28 February 2011


We're in the car, and driving home.
My home,not yours anymore and that is its own special kind of pain.

You're talking about the woman you loved, the woman you still crave despite the pain she caused you and the scars you still stroke on nights when the loneliness is too much.
I am sympathizing with you because I have my own scars, my own secret could-have-beens in the middle of the night.

"...it's the most intense things I've ever felt," you tell me, and I shudder in response.

"I've felt it three times," I tell you. "Once for Wolf," whose strong-safe arms are no longer- can never again be- in my life. "And two other times."
I know the intensity you mean. The obsession- and yes, it is obsession. Your brain releases the same chemicals during the early stages of a relationship that are released during an obsessive episode for an OCD person. The craving for them, for their bodies, the meeting with their minds, the brush of their soul against yours.
The fierce craving for their touch, the need to touch them, to mark them and show the world that they belong to you, that they love you and they are yours and you are theirs and yes!
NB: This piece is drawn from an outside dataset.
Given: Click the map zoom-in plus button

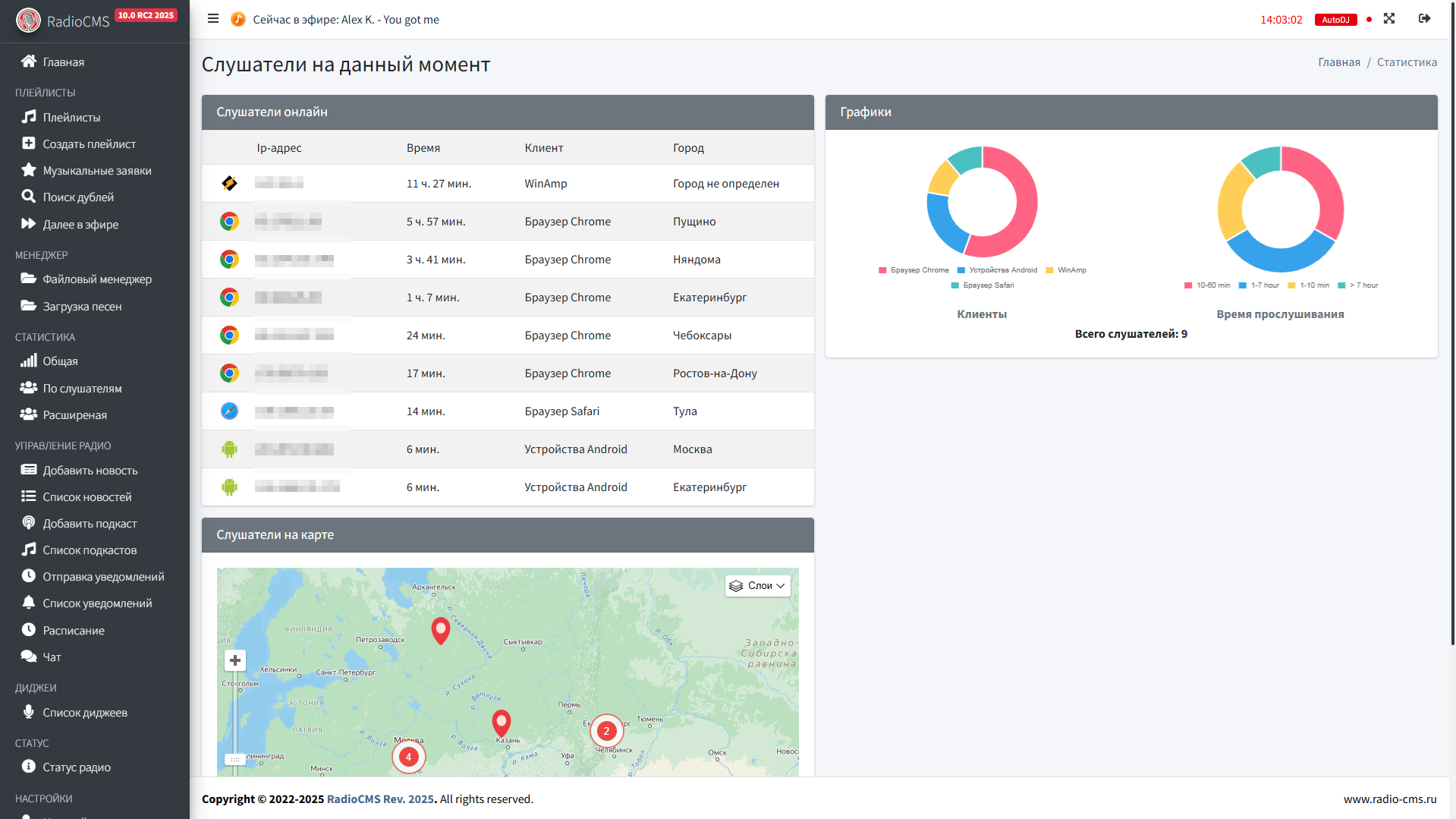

"You're lucky to have felt it so many times," he tells me.
I glance at him, pretty and dark and hurting. I know what he means- that I am lucky that having felt it more than once, I know I can feel it again. Know that the loss of it once is not the loss of it forever. But the words won't come past the lump in my throat.

"You get past it," I tell him. "You go to bed hurting and you wake up hurting and you go through the motions hurting- eating and drinking and working and playing- and you know it won't ever go all the way away but you hold on to the little things, the little pleasures."

"It's different for you," he says. "You have someone."

"It's not like that," I respond. "It doesn't make the pain less. But you cling to the little things. The taste of tea in the morning, the rush of caffeine in your body. The taste of chocolate on your lips. The accomplishment of learning a new skill. It doesn't take away the pain, but it makes it bearable.

"And when you think you can't stand it anymore, when you think you're going to call them in the middle of the night, you remind yourself why they're not there anymore. Why they're gone, whether they chose it or you did. In the middle of the night, you hold on to anger or hurt or fear or whatever it takes to remind you because sometimes they're the only things that are stronger than the craving for them."

After all, foolish boi, how do you think I keep from calling you?